The movie recommender system is designed to suggest movies to users based on their past ratings. It uses collaborative filtering and KNN to find movies that are similar to those the user has rated highly.
The system uses two datasets:
ratings.csv
- Contains user ratings for different movies.movies.csv
- Contains information about the movies.
To run this project, you need to have Python installed along with the following libraries:
- pandas
- numpy
- scipy
- scikit-learn
if you are using Jupyter Notebok environment than you will get these already installed.
The first step involves exploring the data and preparing it for analysis:
- Counts the number of ratings, unique movies, and unique users.
- Calculates average ratings per user and per movie.
- Identifies the lowest and highest-rated movies based on average ratings.
- Creating the User-Item Matrix
- We create a sparse matrix representation of the user-item interactions using the csr_matrix from scipy.sparse. This matrix is essential for efficient computation, especially with large datasets.

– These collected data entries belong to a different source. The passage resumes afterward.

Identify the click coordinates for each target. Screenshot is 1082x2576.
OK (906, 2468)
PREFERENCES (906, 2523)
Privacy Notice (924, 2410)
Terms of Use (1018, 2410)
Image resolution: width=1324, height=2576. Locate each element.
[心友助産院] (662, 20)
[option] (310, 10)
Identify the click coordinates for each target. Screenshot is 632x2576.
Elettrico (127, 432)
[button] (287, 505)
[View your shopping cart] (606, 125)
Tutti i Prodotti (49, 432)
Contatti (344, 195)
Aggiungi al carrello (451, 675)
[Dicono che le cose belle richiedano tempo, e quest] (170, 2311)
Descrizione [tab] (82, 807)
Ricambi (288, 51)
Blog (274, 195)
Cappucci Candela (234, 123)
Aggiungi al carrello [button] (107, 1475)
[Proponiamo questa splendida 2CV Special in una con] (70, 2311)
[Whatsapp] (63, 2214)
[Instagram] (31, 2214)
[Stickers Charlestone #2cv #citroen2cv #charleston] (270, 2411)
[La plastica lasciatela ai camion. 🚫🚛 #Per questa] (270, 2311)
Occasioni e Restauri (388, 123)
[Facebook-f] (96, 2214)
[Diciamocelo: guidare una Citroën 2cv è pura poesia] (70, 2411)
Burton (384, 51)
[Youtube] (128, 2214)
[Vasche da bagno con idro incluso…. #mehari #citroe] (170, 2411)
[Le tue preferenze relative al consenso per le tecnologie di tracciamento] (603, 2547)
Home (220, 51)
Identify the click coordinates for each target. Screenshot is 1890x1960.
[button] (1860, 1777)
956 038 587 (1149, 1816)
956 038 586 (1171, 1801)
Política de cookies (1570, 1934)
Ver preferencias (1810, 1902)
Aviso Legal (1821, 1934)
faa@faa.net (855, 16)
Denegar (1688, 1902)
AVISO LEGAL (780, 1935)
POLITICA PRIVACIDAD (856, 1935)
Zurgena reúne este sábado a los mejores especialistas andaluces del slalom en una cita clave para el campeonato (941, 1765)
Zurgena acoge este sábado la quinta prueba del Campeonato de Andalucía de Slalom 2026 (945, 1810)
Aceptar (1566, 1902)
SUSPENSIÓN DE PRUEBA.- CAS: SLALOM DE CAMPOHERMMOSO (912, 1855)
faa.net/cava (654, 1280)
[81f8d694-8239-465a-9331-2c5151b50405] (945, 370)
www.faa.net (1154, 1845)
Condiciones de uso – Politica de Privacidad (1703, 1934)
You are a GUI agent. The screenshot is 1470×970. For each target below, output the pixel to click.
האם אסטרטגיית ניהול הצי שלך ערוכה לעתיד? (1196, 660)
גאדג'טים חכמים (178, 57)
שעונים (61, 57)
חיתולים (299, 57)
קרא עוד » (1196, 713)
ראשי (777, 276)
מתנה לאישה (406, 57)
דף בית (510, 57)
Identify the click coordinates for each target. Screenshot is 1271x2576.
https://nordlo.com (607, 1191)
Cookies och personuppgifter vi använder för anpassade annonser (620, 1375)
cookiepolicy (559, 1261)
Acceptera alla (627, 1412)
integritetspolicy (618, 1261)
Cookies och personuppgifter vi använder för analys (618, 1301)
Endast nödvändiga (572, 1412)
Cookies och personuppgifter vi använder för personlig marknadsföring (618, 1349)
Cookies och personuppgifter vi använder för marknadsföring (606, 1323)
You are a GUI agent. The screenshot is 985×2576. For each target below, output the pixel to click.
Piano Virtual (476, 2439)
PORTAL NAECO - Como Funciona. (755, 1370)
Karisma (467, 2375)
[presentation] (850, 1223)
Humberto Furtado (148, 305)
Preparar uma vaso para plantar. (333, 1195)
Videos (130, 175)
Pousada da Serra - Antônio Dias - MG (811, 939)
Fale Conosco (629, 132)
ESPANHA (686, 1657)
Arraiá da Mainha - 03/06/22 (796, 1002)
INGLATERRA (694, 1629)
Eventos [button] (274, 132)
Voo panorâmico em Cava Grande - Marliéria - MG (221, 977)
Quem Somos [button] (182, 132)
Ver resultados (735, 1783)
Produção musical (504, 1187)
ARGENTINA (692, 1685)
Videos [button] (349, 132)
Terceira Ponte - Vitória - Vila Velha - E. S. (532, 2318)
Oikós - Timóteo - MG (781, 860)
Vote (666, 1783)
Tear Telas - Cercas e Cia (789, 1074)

We define a function find_similar_movies that uses the k-nearest neighbors (KNN) algorithm to find movies similar to a given movie. The function returns a list of movie IDs that are similar to the given movie.
We define a function recommend_movies_for_user that recommends movies to a user based on their highest-rated movie. The function prints the recommended movies based on the user's preferences.
The code provides an example of recommending movies to a user with ID 150. It finds the highest-rated movie by this user and recommends 10 similar movies.